In the second part of this talk, we focus on some ongoing works which explore different strategies to mitigate these issues. Firstly, we discuss the approximate (but efficient) computation of higher order moments of some "nice" positive measure (whose density wrt Lebesque measure is holonomic). To compute recurrences for such moments, we use multivariate holonomic functions and creative telescoping. Secondly, we attempt to approximately reconstruct the support of the initial collision-prone states in a two-objects long-term encounter, by extending a method of J.B. Lasserre and M. Putinar which makes clever use of Stokes theorem. Given a finite number of numerically computed moments for a measure with holonomic density, and assuming a real algebraic boundary for the support, we discuss a preliminary result on an algorithmic method for obtaining the coefficients of a polynomial vanishing on this boundary.

This is joint work with F. Bréhard, D. Gueho, J-B. Lasserre, A. Rondepierre and in collaboration with CNES.

Florent Bréhard, A computer-assisted proof for a new lower bound on H(4) in Hilbert's sixteenth problem

We provide a computer-assisted proof for a new lower bound on H(4) in the Hilbert 16th problem, that is the maximum number of limit cycles that can occur in a polynomial planar vector field of degree 4. Indeed, we exhibit a quartic vector field for which we rigorously prove the existence of at least 24 limit cycles. Hilbert's 16th problem is part of Hilbert's famous list of 23 problems presented in 1900 at the International Congress of Mathematicians in Paris. The second part of this problem asks whether there exists, for each natural integer n, a finite upper bound H(n) on the number of limit cycles a polynomial planar vector field of degree n can have. For now, a proof of this conjecture seems out of reach, even for n = 2. A simpler version of this problem restricts the investigation to perturbed Hamiltonian systems. The upper bound Z(n) for such systems of degree n was proved to be finite for all n. A key ingredient is the Poincaré-Pontryagin theorem that relates the number of limit cycles with the number of zeros of so-called Abelian integrals along the level curves of the potential function associated to the Hamiltonian system.
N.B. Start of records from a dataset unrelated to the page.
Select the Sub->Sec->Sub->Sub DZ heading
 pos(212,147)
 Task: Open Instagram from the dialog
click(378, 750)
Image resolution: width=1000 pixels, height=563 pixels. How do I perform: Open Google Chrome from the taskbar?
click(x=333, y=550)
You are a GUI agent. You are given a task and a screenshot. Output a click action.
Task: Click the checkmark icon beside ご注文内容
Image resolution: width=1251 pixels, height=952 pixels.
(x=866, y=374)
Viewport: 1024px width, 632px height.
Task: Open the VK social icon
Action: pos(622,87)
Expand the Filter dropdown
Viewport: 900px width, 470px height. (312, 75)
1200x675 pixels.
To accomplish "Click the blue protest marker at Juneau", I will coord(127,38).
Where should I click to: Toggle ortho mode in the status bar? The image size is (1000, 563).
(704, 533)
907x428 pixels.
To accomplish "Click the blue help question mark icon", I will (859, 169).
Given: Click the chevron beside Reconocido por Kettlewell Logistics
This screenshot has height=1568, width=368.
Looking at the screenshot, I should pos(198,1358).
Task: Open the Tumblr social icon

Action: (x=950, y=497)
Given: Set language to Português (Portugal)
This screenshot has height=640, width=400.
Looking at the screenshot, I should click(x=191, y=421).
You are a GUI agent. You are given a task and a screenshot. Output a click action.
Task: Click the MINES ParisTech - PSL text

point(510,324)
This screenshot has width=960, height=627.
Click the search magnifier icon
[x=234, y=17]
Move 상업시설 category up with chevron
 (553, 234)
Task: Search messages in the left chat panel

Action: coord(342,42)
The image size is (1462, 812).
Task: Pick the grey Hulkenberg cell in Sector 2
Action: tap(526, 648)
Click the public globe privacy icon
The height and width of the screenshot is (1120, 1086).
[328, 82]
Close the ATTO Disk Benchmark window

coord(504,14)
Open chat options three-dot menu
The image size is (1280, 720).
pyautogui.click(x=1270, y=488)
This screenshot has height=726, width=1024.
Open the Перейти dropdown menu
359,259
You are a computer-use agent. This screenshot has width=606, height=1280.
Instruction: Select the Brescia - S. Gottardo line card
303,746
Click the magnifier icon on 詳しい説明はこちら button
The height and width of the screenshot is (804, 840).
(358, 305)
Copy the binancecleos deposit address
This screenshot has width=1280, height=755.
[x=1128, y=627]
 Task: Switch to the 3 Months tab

The quartic system we investigate is not Hamiltonian but still integrable, so that the Poincaré-Pontryagin theorem still applies. Our work consists in approximating the Abelian integral associated to each monomial of the perturbation (as function of the energy level of the potential function), adjusting the coefficients to maximize the number of zeros of the resulting linear combination, and finally computing rigorous enclosures of the integral at various points to certify the number of sign changes. For that purpose, we use Rigorous Polynomial Approximations [1,2,3] via our free C library available here [4], which allows us to perform rigorous and efficient evaluations of the Abelian integral.

A formalization of this result in Coq is in progress, in order to avoid possible implementation errors that may lead to a wrong result. This is a joint work with Nicolas Brisebarre and Warwick Tucker.